• _Excerpt provided_:
WURTELE, JOSIAS, merchant, landowner, and seigneur; b. 11 April 1760 at Strümpfelbach (Federal Republic of Germany), son of Jacob and Elisabetha Wurtele; m. first Catherine Andrews, and they had ten children; m. secondly 30 April 1814 Eleonor Ramsay at Quebec, and they had at least two children; d. 30 May 1831 in Montreal.
Several members of the Wurtele family immigrated to the province of Quebec in the 1780s. Some chose to settle in Montreal but Josias, like his brother John, picked Quebec where his uncle Jonathan Eckart, who sold tobacco and sundries, was living. Eckart owned a house and retail business on Rue Buade which Josias inherited in 1795. The next year Wurtele added to his property by buying a house on Rue Saint-Louis and obtaining the grant of a lot on that street from the Ursulines. In 1799 he paid £500 for his brother’s house, which was also on Rue Buade. Later Wurtele purchased two lots in the faubourg Saint-Jean, one stone house at the corner of Rue Saint-Stanislas and Rue Sainte-Anne, and another in the faubourg Saint-Vallier. He also acquired two stone houses in the faubourg Saint-Laurent in Montreal.

• _Dataset extract_:

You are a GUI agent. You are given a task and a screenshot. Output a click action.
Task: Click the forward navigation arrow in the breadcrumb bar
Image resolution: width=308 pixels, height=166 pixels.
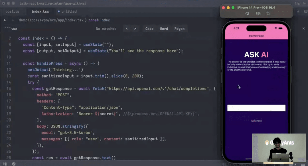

• _What needs to be done_: In the biographical entry on Josias Wurtele, from whom did he inherit the house and retail business on Rue Buade, and in what year?

• _Task output_: From his uncle Jonathan Eckart, in 1795.